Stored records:

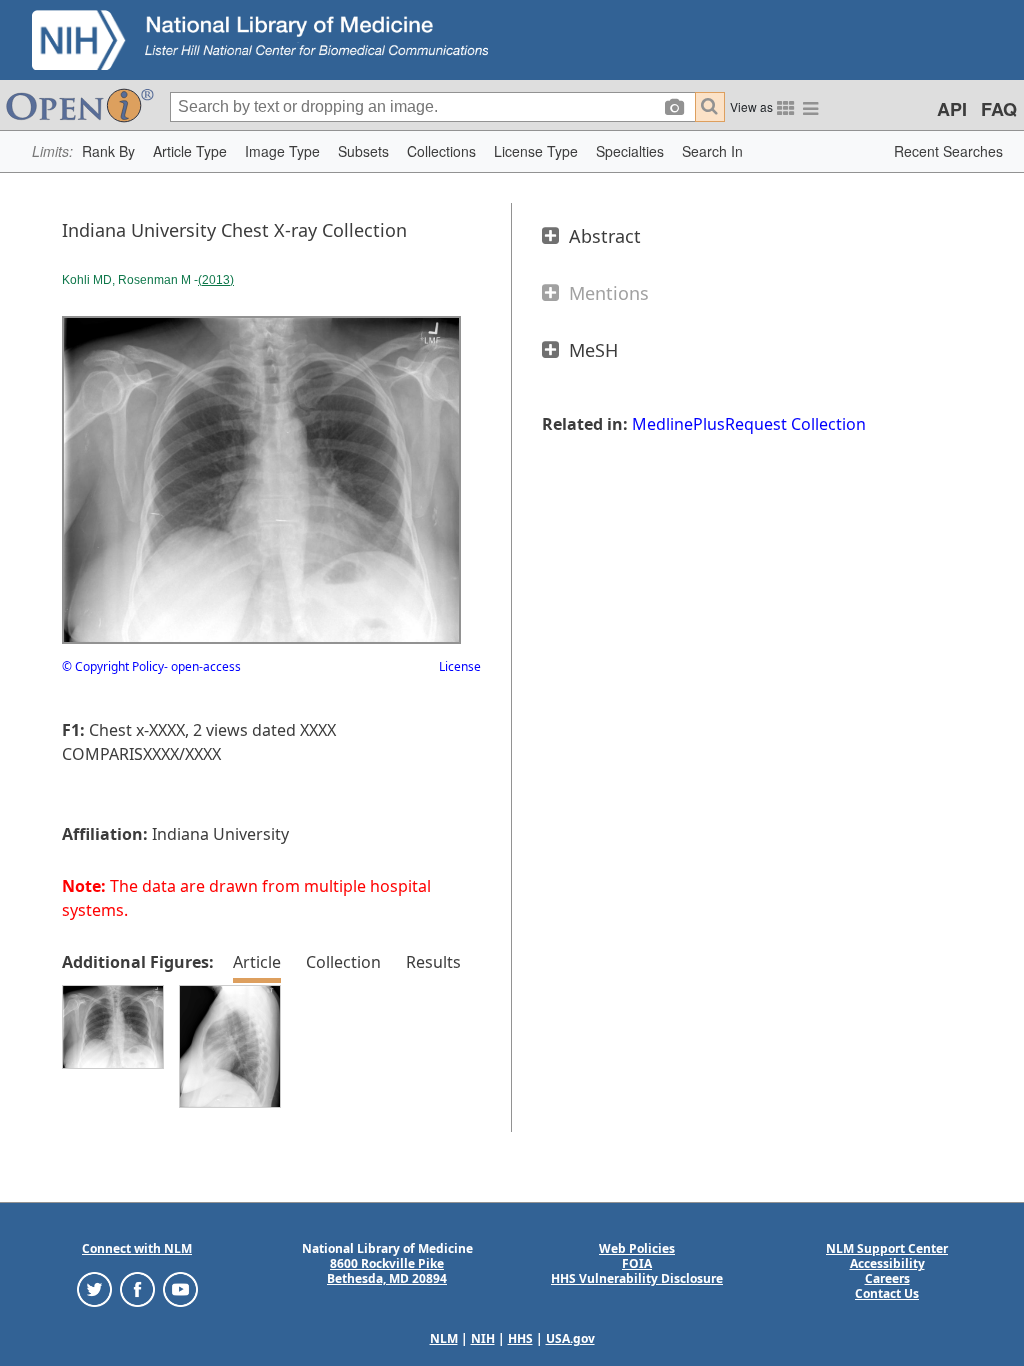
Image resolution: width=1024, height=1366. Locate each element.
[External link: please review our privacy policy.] (94, 1288)
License (460, 666)
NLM (444, 1338)
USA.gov (570, 1338)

WORK ITEM =
Once the pictures are set aside, copy the remaining text of every entry exactly.

TASK SOLUTION =
Image resolution: width=1024, height=1366. Locate each element.
[External link: please review our privacy policy.] (94, 1288)
License (460, 666)
NLM (444, 1338)
USA.gov (570, 1338)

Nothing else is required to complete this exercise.